The five studios will be used for the Making Ghanaian Girls Great! (MGCubed) programme funded by UKaid, which uses interactive distance learning technology to deliver Maths and English lessons daily to girls (and boys) in deprived communities, as well as after school clubs for students; Train for Tomorrow, which uses the same technology to deliver a teacher training programme to schools where staff have had little training; and the Teach to Reach Remote Classrooms Project, where lessons are beamed direct to children living in the Ampain refugee camp.
All these programmes have until now operated via three studios at the Varkey Foundation’s former offices in Cantonments. With the Foundation moving to new premises in Abelemkpe, it means the number of studios can be increased to five.
The studios will deliver lessons to approximately 30,000 children in 72 schools under the MGCubed programme and training to teachers in 419 schools – benefiting approximately 90,000 children – under Train for Tomorrow, plus 300 children in the Ampain camp.
The projects are already helping to improve educational outcomes in Ghana. For example, an independent evaluation of MGCubed conducted by Innovations for Poverty Action (IPA showed the model has had a significant impact on increasing literacy and numeracy skills among marginalised girls and boys. In literacy tests, MGCubed students were able to read between 3.21-3.74 more words per minute than those in regular classes; and in numeracy tests MGCubed teaching was found to increase average scores by the equivalent of one school year.

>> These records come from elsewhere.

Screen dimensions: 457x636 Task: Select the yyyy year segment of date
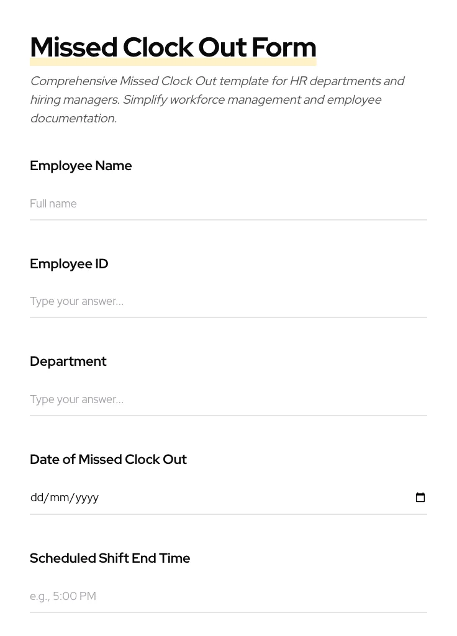point(87,497)
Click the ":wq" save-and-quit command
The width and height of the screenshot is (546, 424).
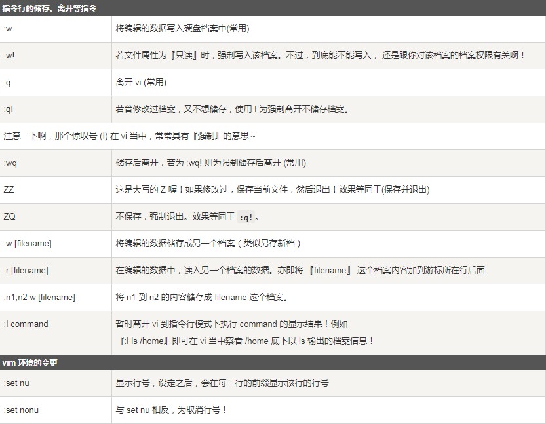click(x=14, y=163)
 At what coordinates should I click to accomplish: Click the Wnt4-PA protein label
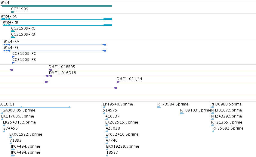pyautogui.click(x=11, y=41)
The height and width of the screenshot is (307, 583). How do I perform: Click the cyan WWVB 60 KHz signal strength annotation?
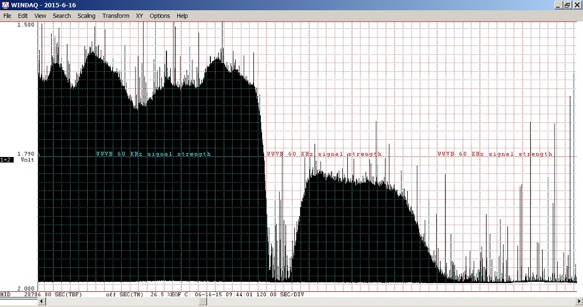153,154
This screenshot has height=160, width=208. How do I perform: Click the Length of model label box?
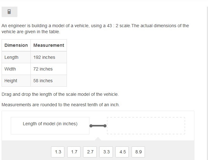pyautogui.click(x=50, y=126)
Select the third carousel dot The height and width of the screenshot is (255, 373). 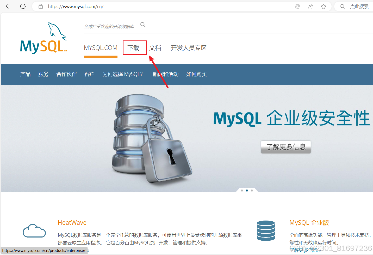click(x=252, y=190)
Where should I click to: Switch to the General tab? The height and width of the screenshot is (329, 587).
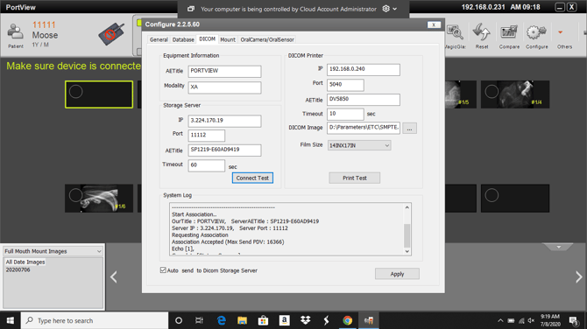(159, 39)
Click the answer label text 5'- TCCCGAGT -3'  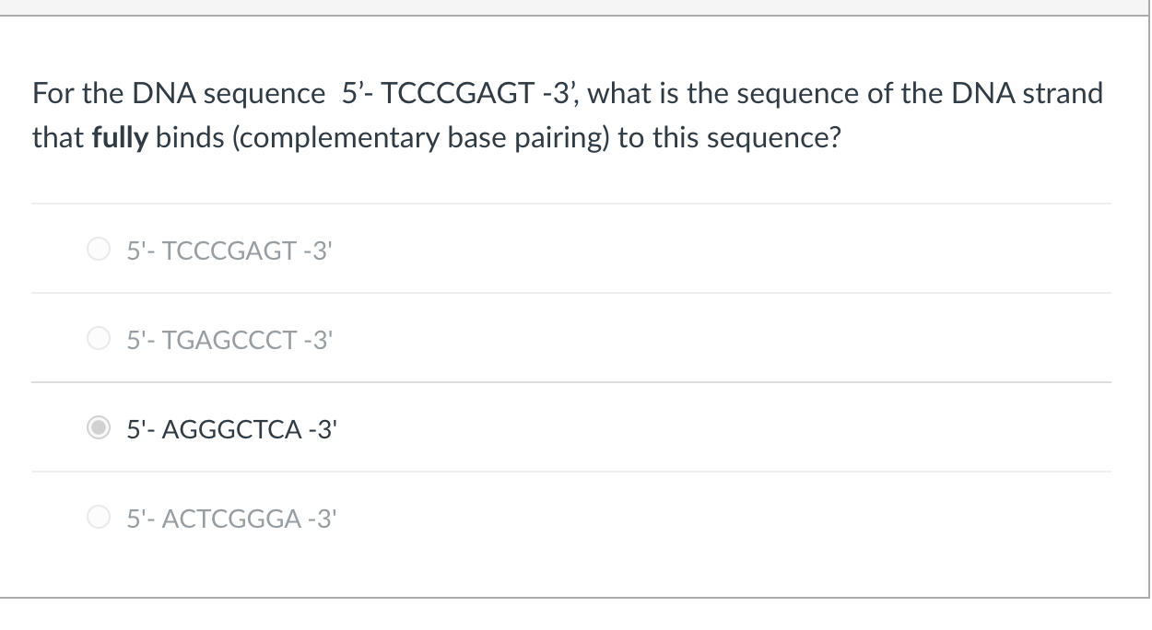[x=228, y=249]
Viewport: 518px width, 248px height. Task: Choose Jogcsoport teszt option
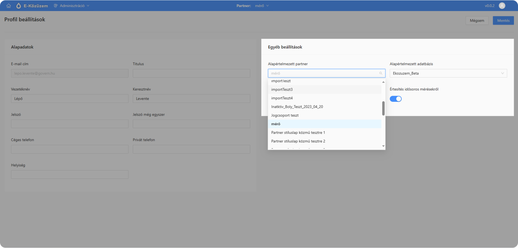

Leonora Dowley, the Varkey Foundation’s Country Director for Ghana, said:
“We’re delighted to be opening these new studios. As well as meaning an increased number of studios which are bigger in size than the ones in our previous offices, they’ve also been fitted with the latest technology to help us continue to deliver high quality education and training to children and teachers across the country.”
Speaking about the benefits of Train for Tomorrow, Ofori Barnes, a teacher from Ofease St. Johns Model School, Akyemansa district, said:
“I can confidently apply all T4T strategies in the classroom and lesson delivery has become less cumbersome with the introduction of T4T strategies and student centred activities.”
Philip Smith, DFID’s Country Director, added:
“The MGCubed project, which was funded through DFID’s Girls Education Challenge has demonstrated the potential to use technology to improve learning outcomes of girls in rural schools and the expansion of the studios will enable some of the most marginalised girls and boys to be reached through the interactive technology.”